Ia juga menyoroti banyaknya pasukan non-organik yang dikirim ke
Papua tanpa kejelasan efektivitasnya.
“Kalau jumlah aparat besar, kenapa
masih banyak rakyat mengungsi? Kita harus pertanyakan strategi keamanan ini,”
kata Yoris.
Menurutnya, persoalan di Papua tak
akan selesai jika para pemimpin tidak bersatu. “Kita ini satu bangsa. Kalau
kita tidak solid, kita akan mudah dipengaruhi. Mari bentuk solidaritas untuk
rakyat,” ujarnya.
Suara
dari Lapangan: Rakyat Ingin Pulang dan Hidup Damai
Ketua Pansus Kemanusiaan DPRK Kabupaten
Intan Jaya Bartolomius Mirip
menegaskan pentingnya empati pejabat terhadap penderitaan rakyat.
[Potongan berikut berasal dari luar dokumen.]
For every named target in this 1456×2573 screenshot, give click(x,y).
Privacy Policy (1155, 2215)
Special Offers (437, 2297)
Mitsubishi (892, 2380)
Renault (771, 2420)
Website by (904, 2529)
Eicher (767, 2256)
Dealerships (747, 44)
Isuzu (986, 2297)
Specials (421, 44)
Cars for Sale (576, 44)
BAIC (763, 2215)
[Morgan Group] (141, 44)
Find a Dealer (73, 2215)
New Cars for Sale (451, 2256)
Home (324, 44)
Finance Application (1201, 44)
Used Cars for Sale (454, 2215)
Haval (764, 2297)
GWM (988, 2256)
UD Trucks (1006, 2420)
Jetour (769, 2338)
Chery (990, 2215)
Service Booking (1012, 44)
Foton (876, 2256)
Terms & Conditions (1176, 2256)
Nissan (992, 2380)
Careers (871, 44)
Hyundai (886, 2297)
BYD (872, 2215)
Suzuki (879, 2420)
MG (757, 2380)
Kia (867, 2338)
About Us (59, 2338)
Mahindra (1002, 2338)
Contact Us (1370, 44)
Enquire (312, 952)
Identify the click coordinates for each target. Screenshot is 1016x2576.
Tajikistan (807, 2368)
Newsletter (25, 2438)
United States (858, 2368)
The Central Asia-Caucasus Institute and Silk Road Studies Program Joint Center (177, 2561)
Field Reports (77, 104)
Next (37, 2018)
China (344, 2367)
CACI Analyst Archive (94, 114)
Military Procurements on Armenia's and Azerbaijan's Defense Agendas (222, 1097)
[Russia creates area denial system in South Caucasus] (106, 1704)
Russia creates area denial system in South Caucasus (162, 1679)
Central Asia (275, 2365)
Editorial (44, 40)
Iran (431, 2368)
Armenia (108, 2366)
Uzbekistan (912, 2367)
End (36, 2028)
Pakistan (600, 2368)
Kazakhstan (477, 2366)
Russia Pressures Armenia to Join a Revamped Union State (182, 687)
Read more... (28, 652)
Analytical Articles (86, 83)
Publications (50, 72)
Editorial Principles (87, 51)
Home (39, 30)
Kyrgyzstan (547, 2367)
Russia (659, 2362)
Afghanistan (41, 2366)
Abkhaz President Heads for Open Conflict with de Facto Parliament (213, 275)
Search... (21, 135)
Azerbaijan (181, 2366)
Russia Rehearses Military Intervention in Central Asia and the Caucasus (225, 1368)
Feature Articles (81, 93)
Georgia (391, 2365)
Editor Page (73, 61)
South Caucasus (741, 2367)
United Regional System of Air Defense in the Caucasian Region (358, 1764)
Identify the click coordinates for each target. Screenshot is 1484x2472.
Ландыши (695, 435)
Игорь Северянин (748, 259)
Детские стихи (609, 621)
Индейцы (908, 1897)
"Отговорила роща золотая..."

“Rakyat menderita, mereka perlu
didengar. Pemimpin harus turun ke lapangan, bermalam bersama rakyat, dengarkan
mereka. Jangan hanya rapat di kota,” katanya.
Sementara itu, Wakil Ketua DPR Papua
Tengah John N.R Gobai, ,
mengingatkan bahwa selama 20 tahun terakhir masyarakat di wilayah konflik hidup
dalam trauma dan ketakutan.
“Dari 2006 sampai 2026, mereka hidup
di Nabire karena trauma. Mereka ingin pulang, tapi belum ada jaminan keamanan,”
katanya.
Gobai mengatakan, hearing ini
digelar untuk mendapatkan masukan tentang kondisi real tentang konflik dan
warga yang mengungsi.
“Kalau sudah mendapatkan masukan
maka aspirasi ini yang akan disampaikan Pimpinan DPR RI di Jakarta untuk pihak
pihak terkait agar mereka bisa mencari jalan keluar dari konflik kepanjangan
ini,”katanya.
Seruan
Akhir: Satu Hati untuk Damai Papua
Menutup dialog, Lis Tabuni kembali
menyerukan agar semua elemen di Papua bersatu mencari jalan keluar.
“Kita harus duduk bersama, buang ego
kelompok, pikirkan bagaimana daerah kita lepas dari kekerasan. Kita mau hidup
damai dan penuh suka cita,” katanya penuh harap.
Hearing dialog tersebut menegaskan
satu pesan besar dari para pengungsi dan tokoh masyarakat Papua Tengah: stop kekerasan, tarik pasukan non-organik,
dan pulihkan kemanusiaan di Tanah Papua.